**YOUR TASK**: Rewrite the material below from the line containing "932x525 pixels. How" through the end, including both ends and the requests. Multiply each coordinate in the answers by 1.8 and round to whole numbers, with halves going up; leave the pictures out.

Collection entries
○ ○ ○ ○ ○ ○ ○

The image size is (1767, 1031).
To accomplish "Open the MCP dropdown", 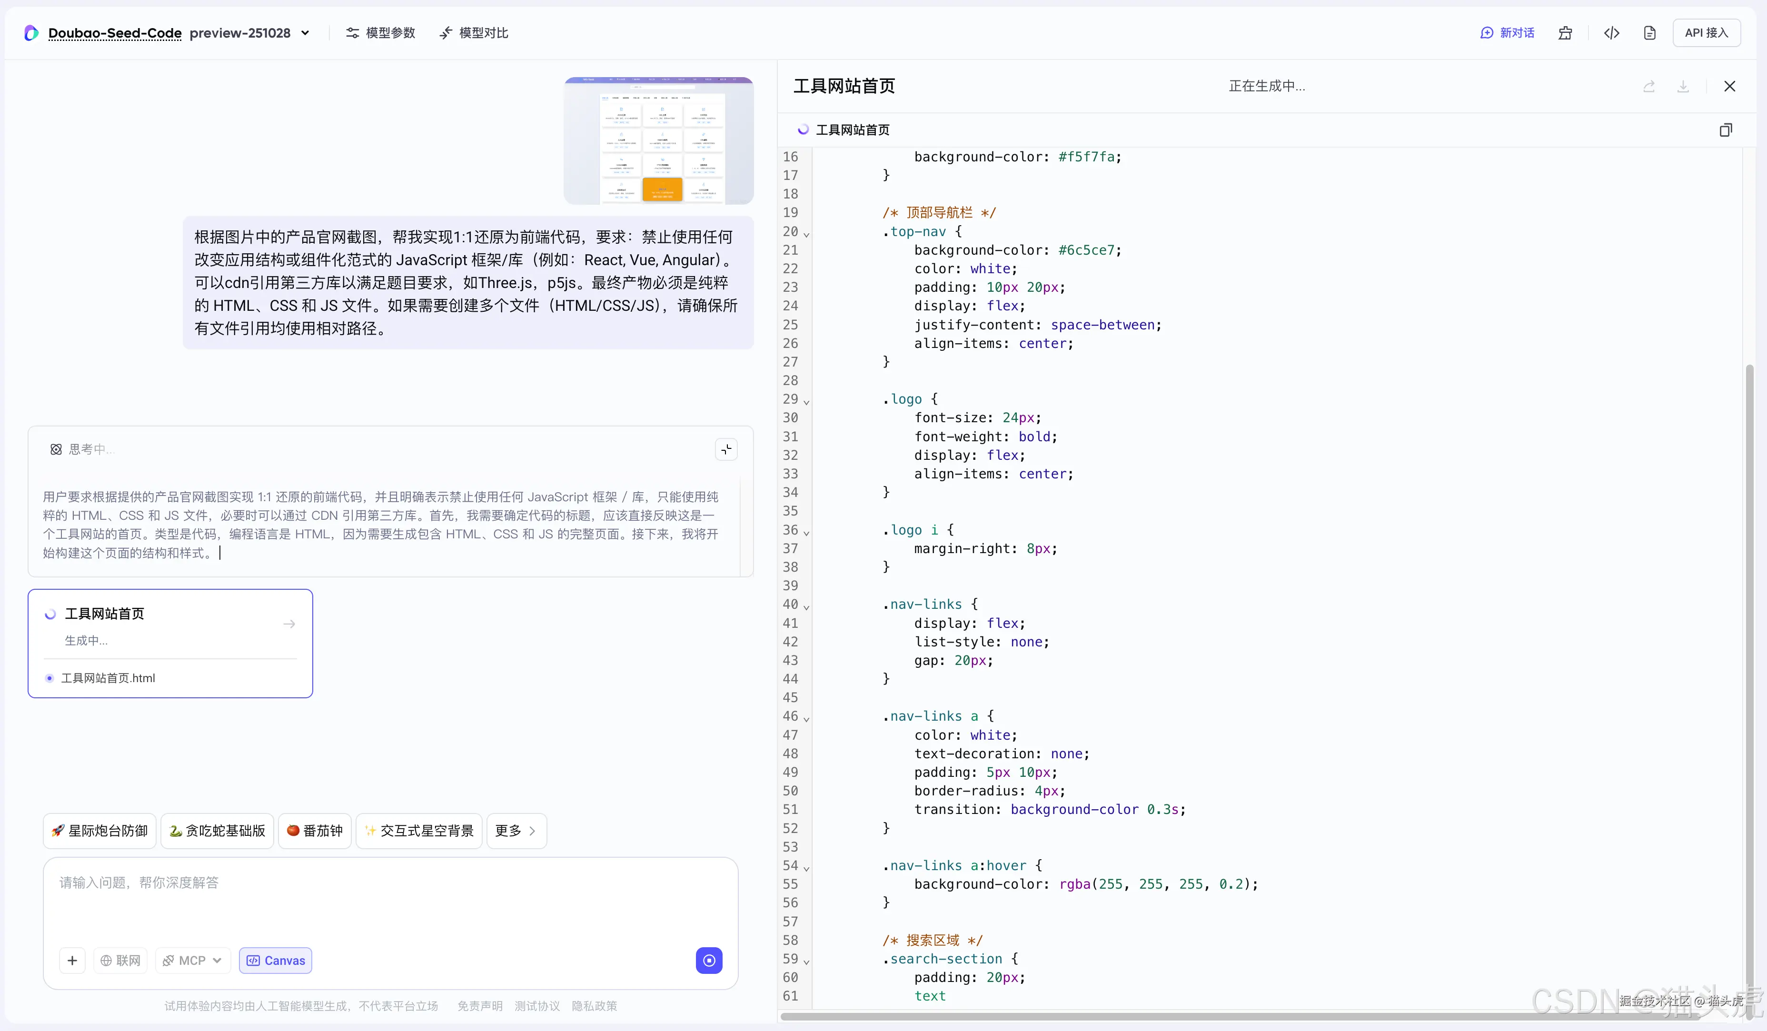I will pyautogui.click(x=191, y=960).
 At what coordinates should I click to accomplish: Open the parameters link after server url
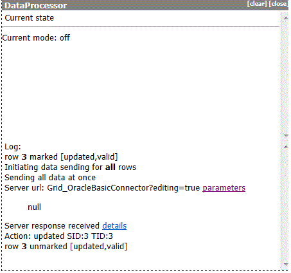224,188
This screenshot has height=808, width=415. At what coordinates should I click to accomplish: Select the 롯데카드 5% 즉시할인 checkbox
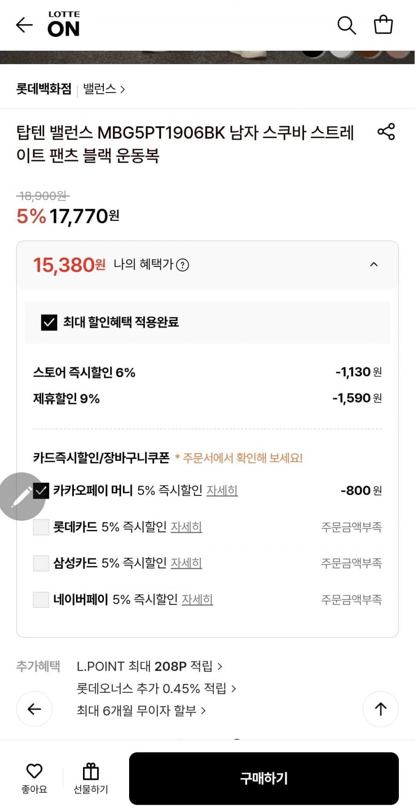click(x=41, y=527)
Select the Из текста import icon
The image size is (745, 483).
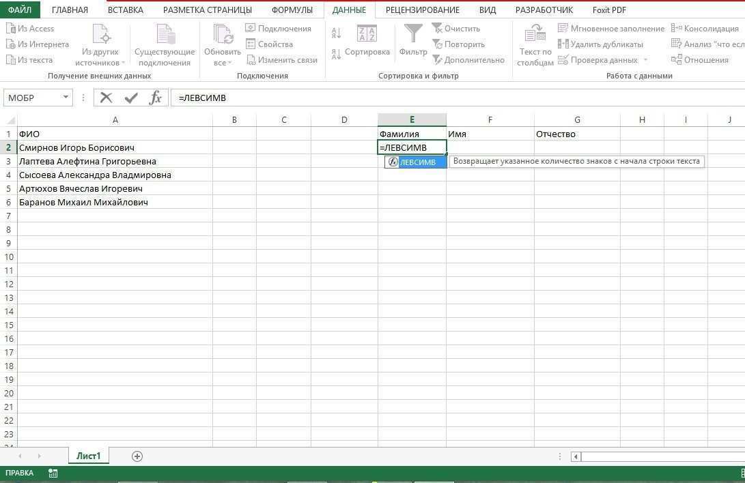point(10,59)
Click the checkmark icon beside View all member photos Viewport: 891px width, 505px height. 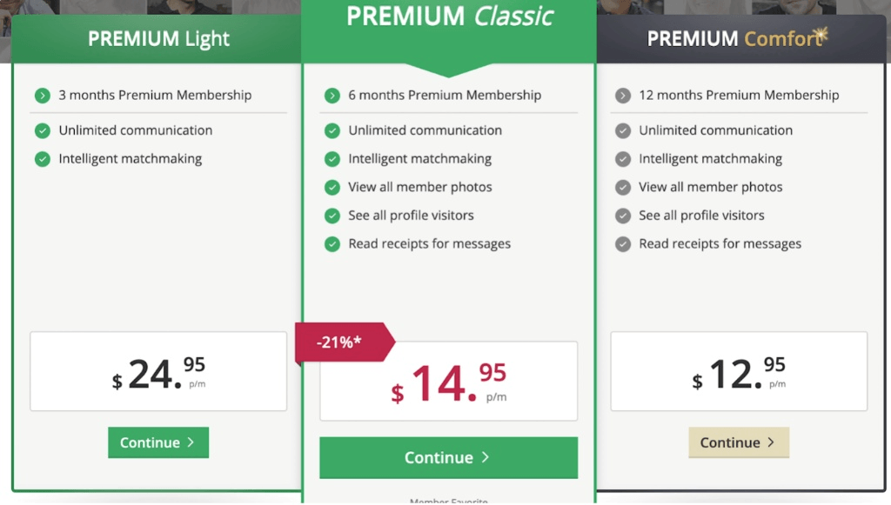click(x=332, y=187)
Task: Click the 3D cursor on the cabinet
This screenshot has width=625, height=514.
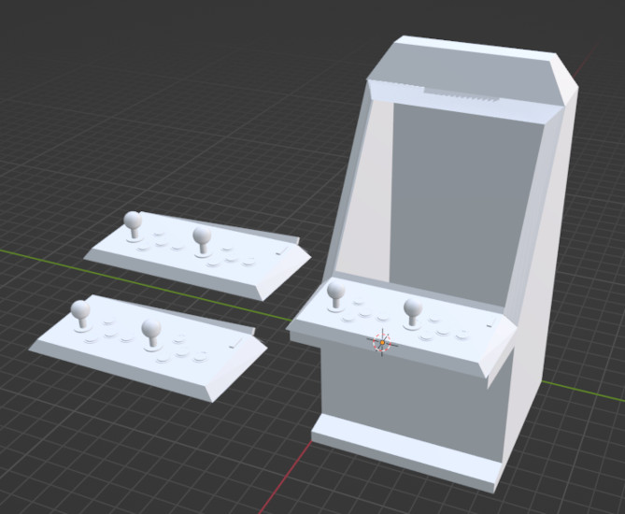Action: 382,342
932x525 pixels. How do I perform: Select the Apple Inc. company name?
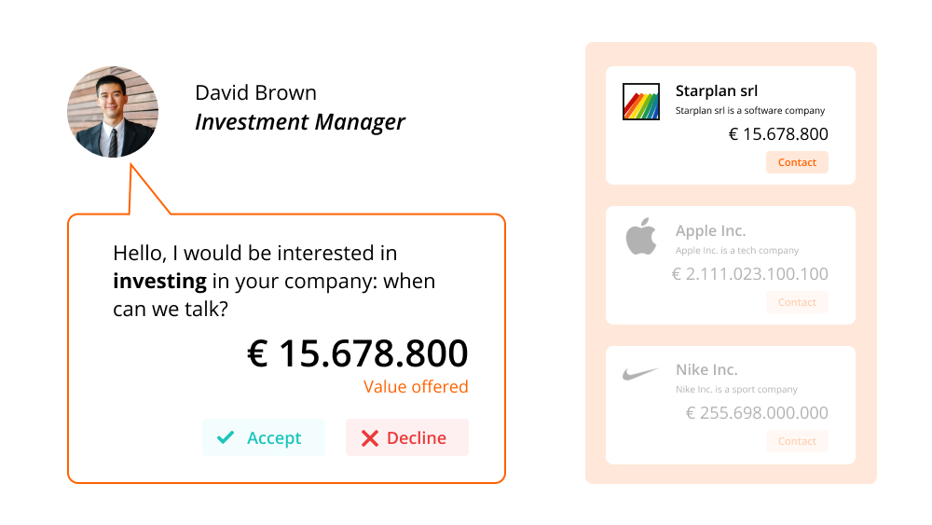point(711,231)
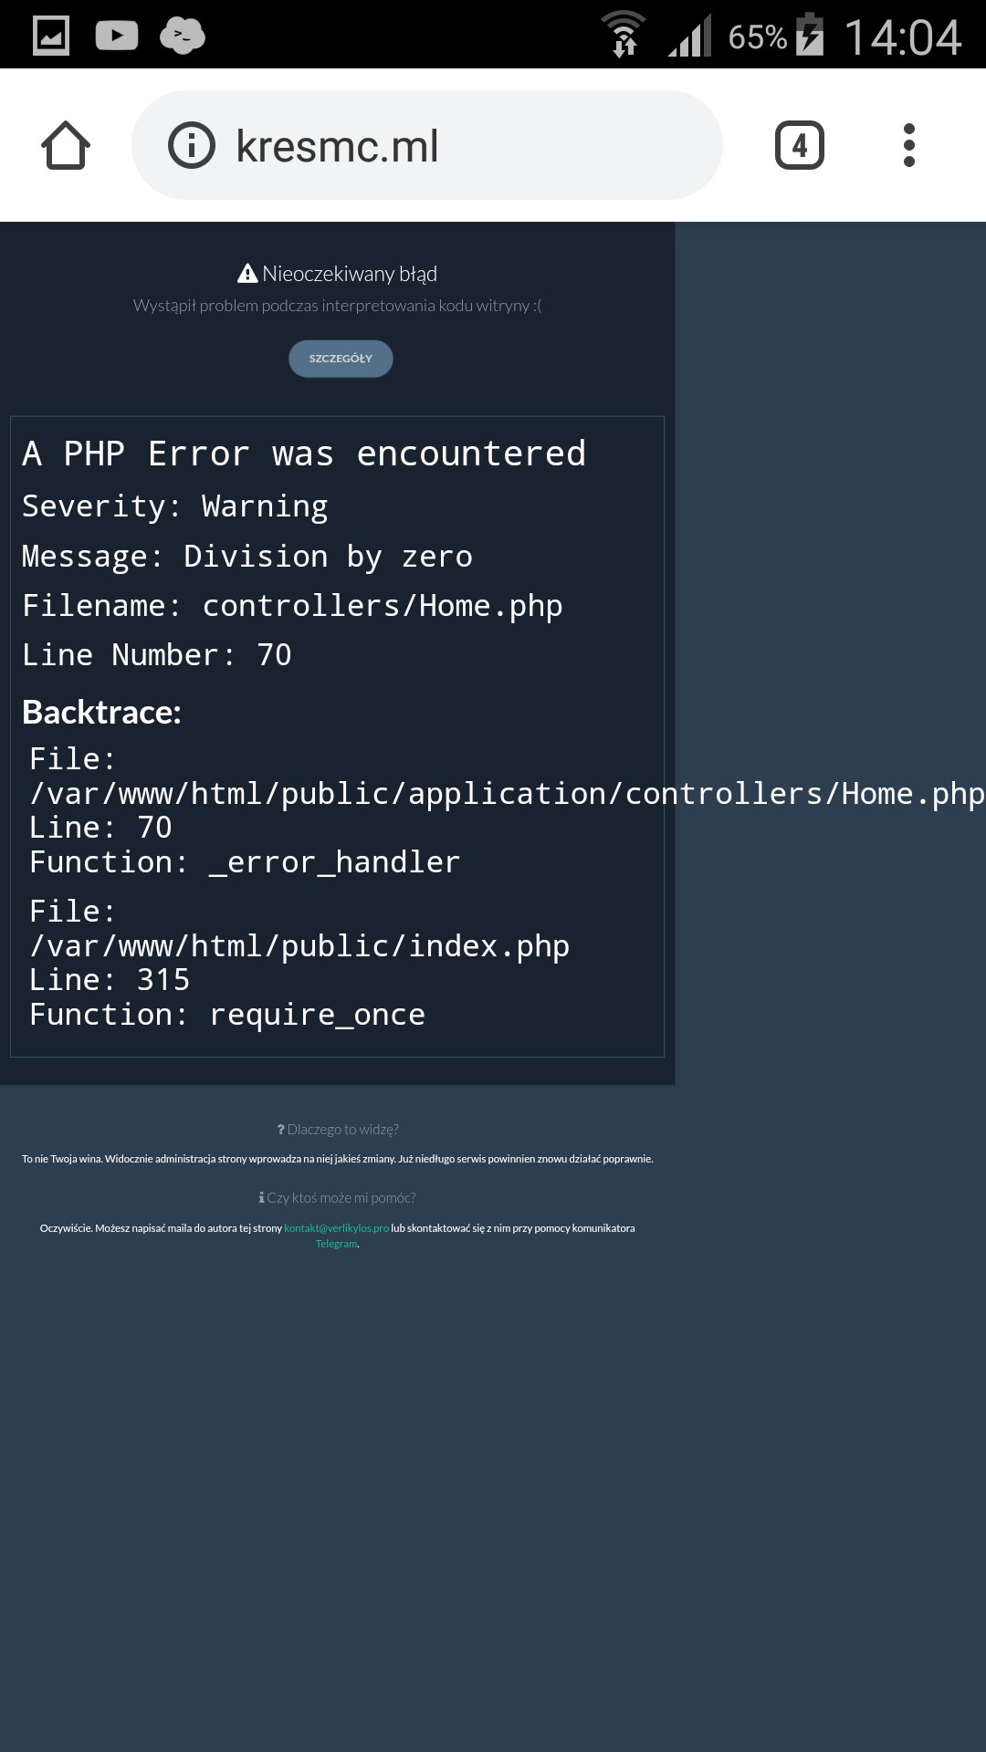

○ ○ ○ ○ ○ ○ ○

**CORRECT ANSWER**:
932x525 pixels. How do I perform: Select the Apple Inc. company name?
point(1280,416)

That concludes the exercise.